When Mr. Obama boomed that America needed “an all-out, all-of-the-above strategy that develops every available source of American energy,” the GOP side of the aisle leapt to its feet in applause -- but with many wry smiles blooming throughout the chamber. Why the ironic disposition?

Recommended: What the Keystone XL pipeline would mean for the US

It wasn’t so much the content of the president’s speech that had Republicans spitting tacks in the post-speech spin room. It’s that they believe the president, as Representative Gingrey put it, “says one thing and does something else.”

Obama promised to “open more than 75 percent of our potential offshore oil and gas resources,” which GOP lawmakers saw as taking almost everything except for the Gulf of Mexico out of the drilling equation.

While they didn’t dispute the president’s assertion that America sits atop a store of natural gas that could last for a century, Republicans saw the administration as giving with one hand while taking with the other.

Rep. Darrell Issa (R) of California, chairman of the House Government Oversight Committee, called Obama’s pledge to require the disclosure of ingredients used in hydraulic fracturing, or fracking, a technique responsible for accessing America’s copious amounts of shale gas, a “not-so-veiled-threat.”

“These are trade secrets,” Representative Issa said. “He has a right to get a sample of the chemical they’re putting down – that’s very different than making them disclose their secret ingredients. And I’m sure he drinks Diet Coke, I’m sure he’d like that recipe too – but it’s not his right.”

Shale gas, or natural gas trapped in sedimentary rock formations, is projected to become a massive part of US natural-gas production. The most recent estimate from the US Energy Information Administration, released Monday, projects that shale gas production will balloon from 23 percent of American natural-gas production in 2010 to nearly 50 percent by 2035.

Speaking of two ongoing investigations into the environmental impacts of fracking at the Environmental Protection Agency and the Department of the Interior, Issa said the president is well on his way to halting the extraction of such resources even as he praised them in the State of the Union.

“We’ve had verifiable leaks and statements that both the studies being done on hydraulic fracturing are ... ‘predetermined’ to show that fracking is wrong,” he said. “In other words, they’ve set out to stop fracking, and between his ordering the chemical disclosure and the two studies under way, they do intend on eliminating this ... very tremendous fruit.”

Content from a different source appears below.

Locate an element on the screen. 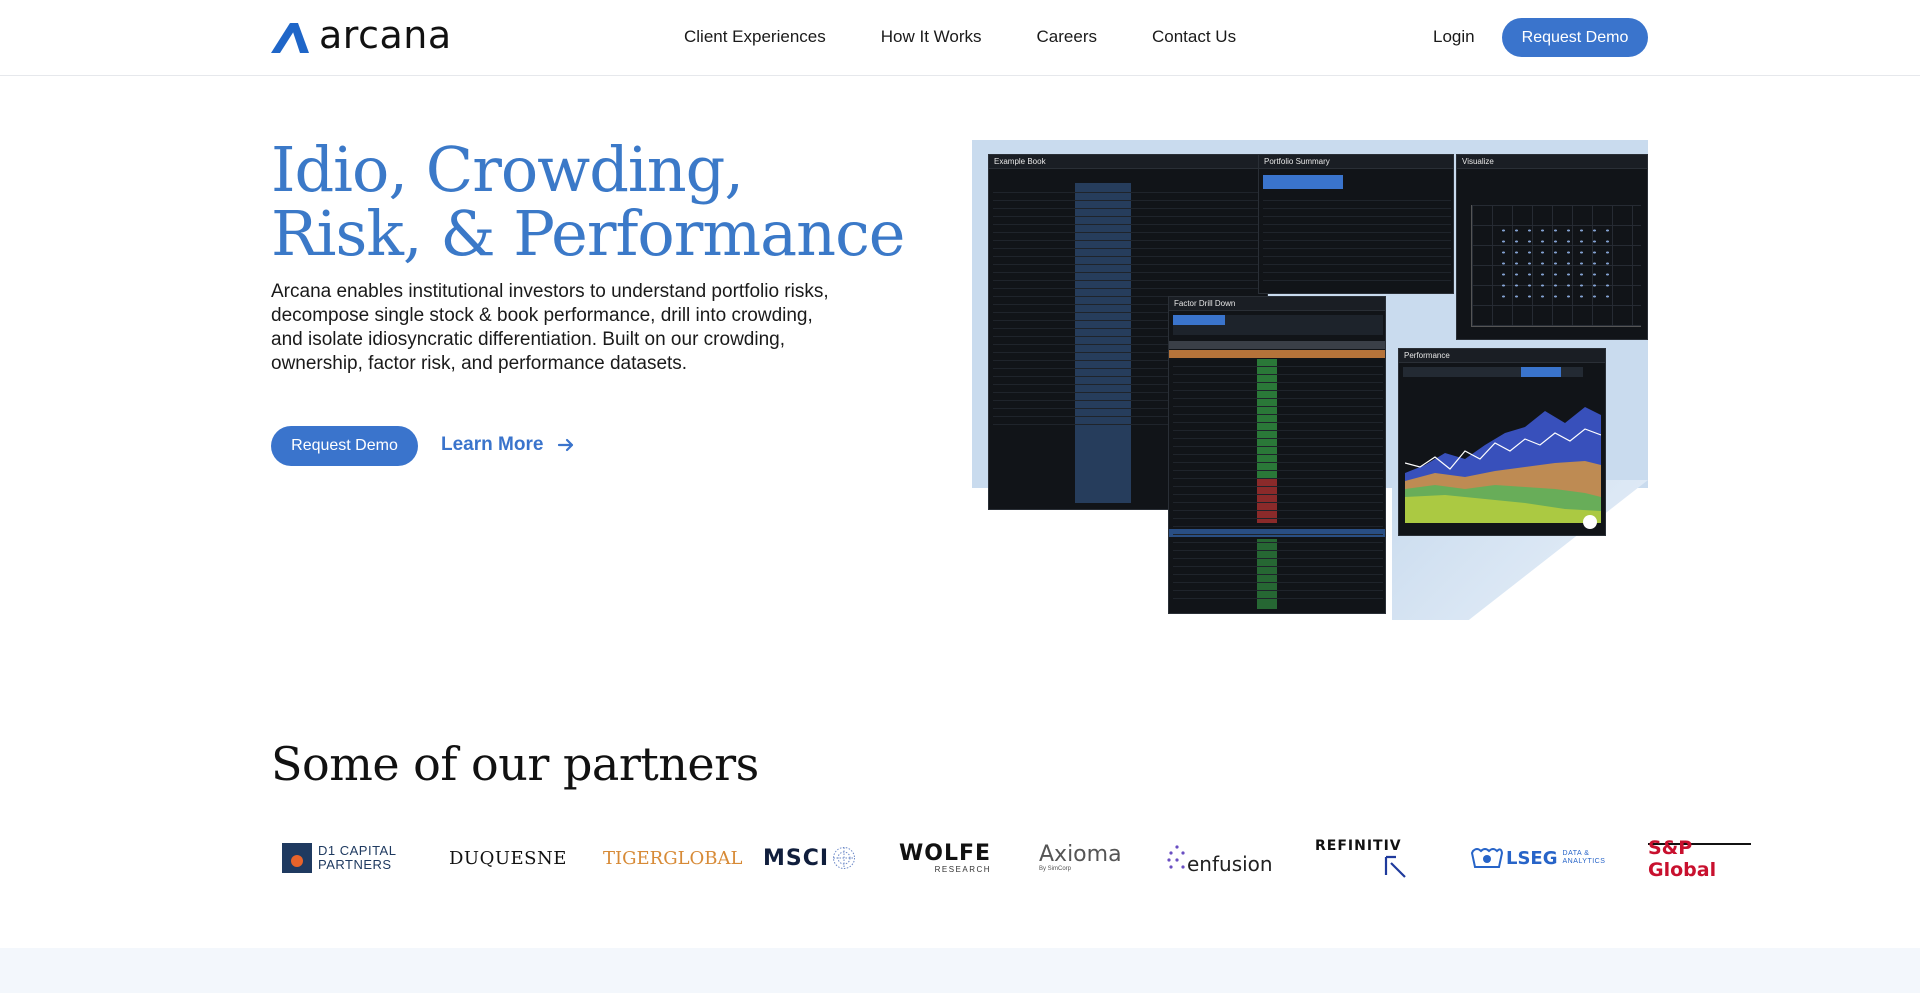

But what really set Republicans ablaze was the president's discussion of an “all-of-the-above” energy strategy just days after rejecting the Keystone XL pipeline project, a 1,700-mile oil conduit that would have run from Alberta, Canada, to Port Arthur, Texas, on the Gulf of Mexico.

“Clearly he was speaking very hypocritically, when he stopped an international deal where there were 20,000 jobs and the goodwill of our closest ally” at stake, Issa said. “That’s one of the most disingenuous parts of tonight’s speech.”

Even Rep. Lee Terry (R) of Nebraska, who commended Obama for many of his points on energy and the “all-the-above” strategy, said the Keystone question is a serious concern.

“The issue is: Does he mean it?” Representative Terry said. “Right on the heels of rejecting the Keystone pipeline, that shows that he’s not really in favor of the all-of-the-above strategy. He’d reject tens of thousands of jobs from an oil pipeline that would make us less dependent on foreign oil and make us more energy secure – his actions aren’t matching his words. Maybe he’s going to repent on his decision from last week and lead us in a new direction.”

Republicans had less to say about the president’s sustainable energy pitch, couched as a way to create well-paying jobs in the United States. Telling the story of an American laid off from a furniture plant before finding work at a wind turbine manufacturer, Obama vowed to “not cede the wind or solar or battery industry to China or Germany because we refuse to make the same commitment here.”

One group of swing voters gathered by Democratic pollster Stan Greenberg rated Obama’s discussion of renewable energy nearly as positively as they did the debate’s most highly rated moment: discussion of Osama bin Laden’s demise.